“Un laberinto de vidrios rotos”, de Graciela De Mary

Florencia Capurro

 

 

 

Julio Cortázar tiene una metáfora muy famosa en el ámbito literario: “la novela gana por puntos; el cuento por knock-out”. Tal y como en un campeonato de boxeo cortazariano, Un laberinto de vidrios rotos nos deja tendidos en el ring una y otra vez. Cada historia que se cierra nos incita a levantarnos y volver a la pelea, aunque sepamos que, de todas formas, vamos a perder.

Los cuentos de esta antología nos sorprenden con cada relato. Personajes tan distintos como distantes se suceden en sus páginas. Un inmigrante ilegal africano en París, una ex vedette en decadencia, nobles medievales, repositores de supermercado, homosexuales que esconden sus deseos, guerrilleros, hijos y padres, maridos y esposas.
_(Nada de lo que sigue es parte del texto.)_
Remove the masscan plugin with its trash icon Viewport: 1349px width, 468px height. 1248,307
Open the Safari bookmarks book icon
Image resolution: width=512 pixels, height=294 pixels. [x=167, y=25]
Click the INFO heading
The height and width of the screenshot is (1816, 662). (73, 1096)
Cada cuento es un pequeño mundo construido con la destreza de las palabras justas. Diálogos verosímiles nos permiten imaginarnos a esos seres de papel de los que solo conoceremos sus voces. Un buen cuentista solo deja ver la punta del iceberg, diría Hemingway. Graciela de Mary nos regala el don del habla para que imaginemos el resto del universo.
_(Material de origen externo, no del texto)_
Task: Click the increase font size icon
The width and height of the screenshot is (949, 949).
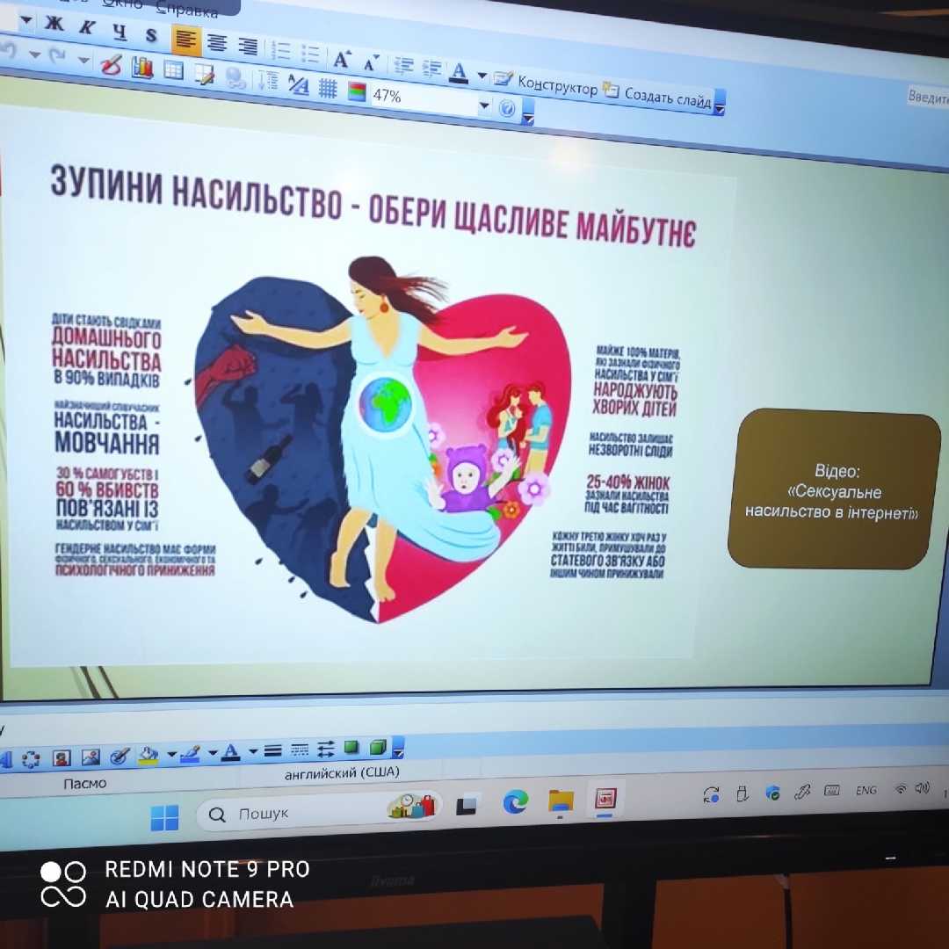Action: (x=341, y=59)
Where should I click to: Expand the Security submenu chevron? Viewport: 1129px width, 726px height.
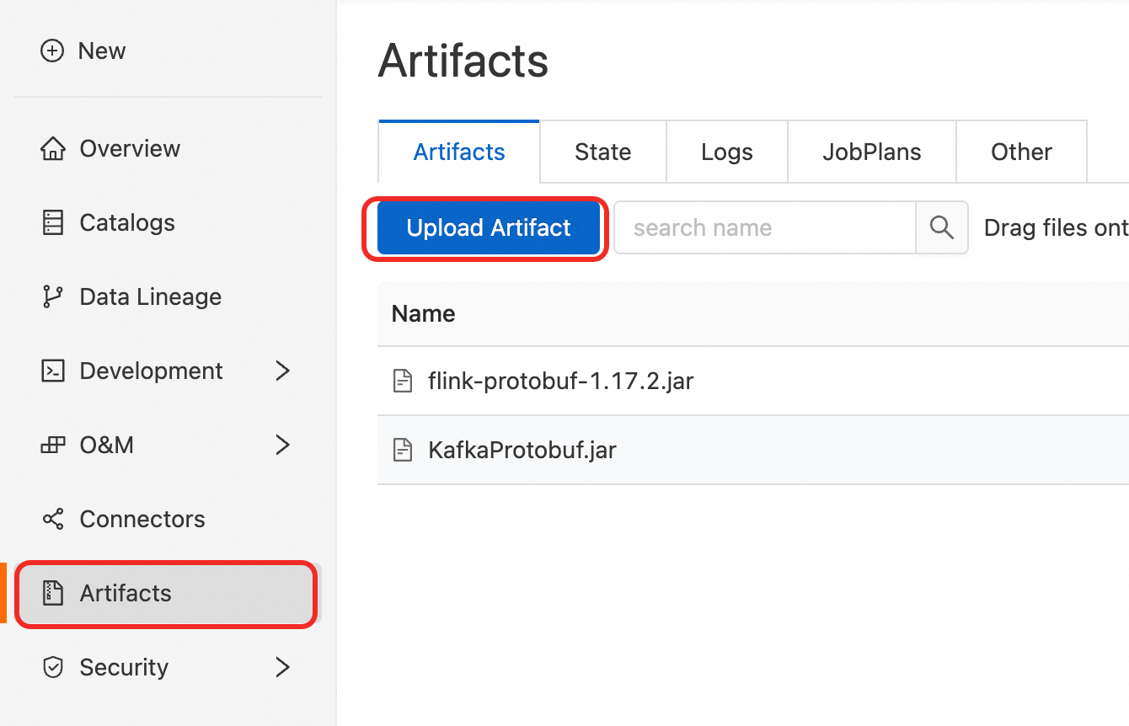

Un laberinto de vidrios rotos es una antología contemporánea, fresca y dinámica en la que también podemos rastrear ecos de una tradición literaria. En sus páginas, sentimos que releemos a Echeverría, a Cortázar incluso a Flaubert, para luego salirnos un poco del camino y desbarrancar hacia un final inesperado. Borges decía que para ser argentino un escritor no tiene que describir la pampa. “En el Corán no hay camellos” fue su mejor argumento a favor de la universalidad de la literatura. Un laberinto de vidrios rotos ―como todo laberinto― le hace honor a su padre Jorge Luis y concentra a modo de aleph, la totalidad del mundo. La Torre Eiffel, las universidades del conurbano bonaerense, el atentado a la AMIA, castillos españoles, plazas y parques destrozados…
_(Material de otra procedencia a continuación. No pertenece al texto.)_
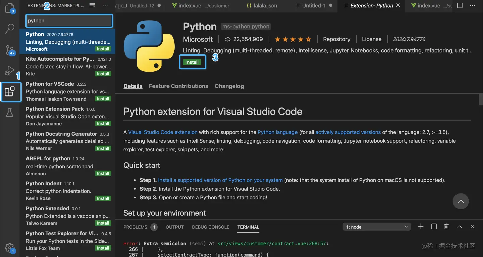This screenshot has width=483, height=257.
Task: Click the extension search input field
Action: [69, 21]
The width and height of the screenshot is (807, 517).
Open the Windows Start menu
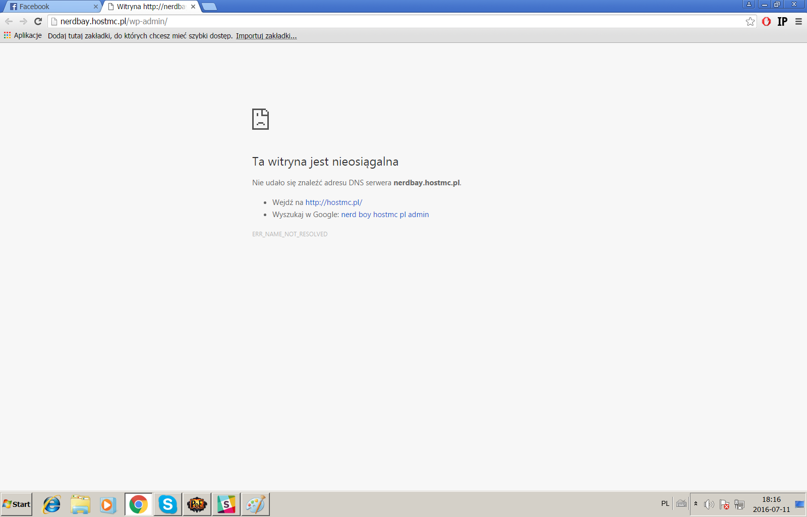[17, 504]
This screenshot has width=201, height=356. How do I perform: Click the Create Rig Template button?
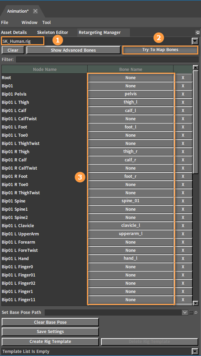[50, 342]
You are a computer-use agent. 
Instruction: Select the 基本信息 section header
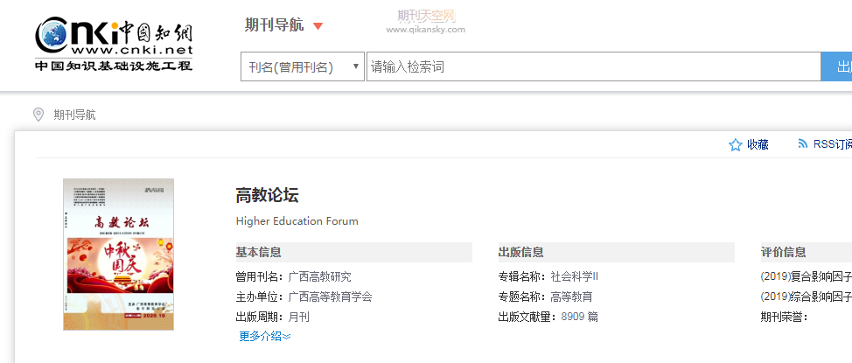click(x=259, y=253)
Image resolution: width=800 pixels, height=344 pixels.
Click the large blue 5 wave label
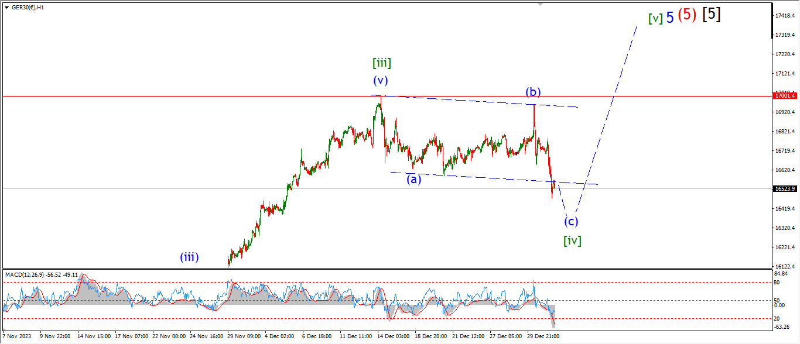(669, 17)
Los relatos de Graciela de Mary también nos hacen recordar la tesis de Ricardo Piglia: “en todo cuento narra dos historias. Mientras una trama superficial nos distrae, un destino oculto se desarrolla por lo bajo para surgir al final. Ahora bien, ¿qué sucedería si esas tramas furtivas fueran nuestras propias tinieblas? ¿Qué pasaría si lo velado son nuestras propias malas intenciones y pequeñas negligencias? En Un laberinto de vidrios rotos se nos lleva de la mano por pequeños pasadizos hasta lo más ominoso de nuestro ser. Cada personaje que encontramos en el camino nos demuestra que lo más fuerte, lo más doloroso, vive en nuestro interior y nos come desde adentro. Desde la comodidad del sillón del lector, vivimos pequeños mundos de papel que nos dejan la piel de gallina.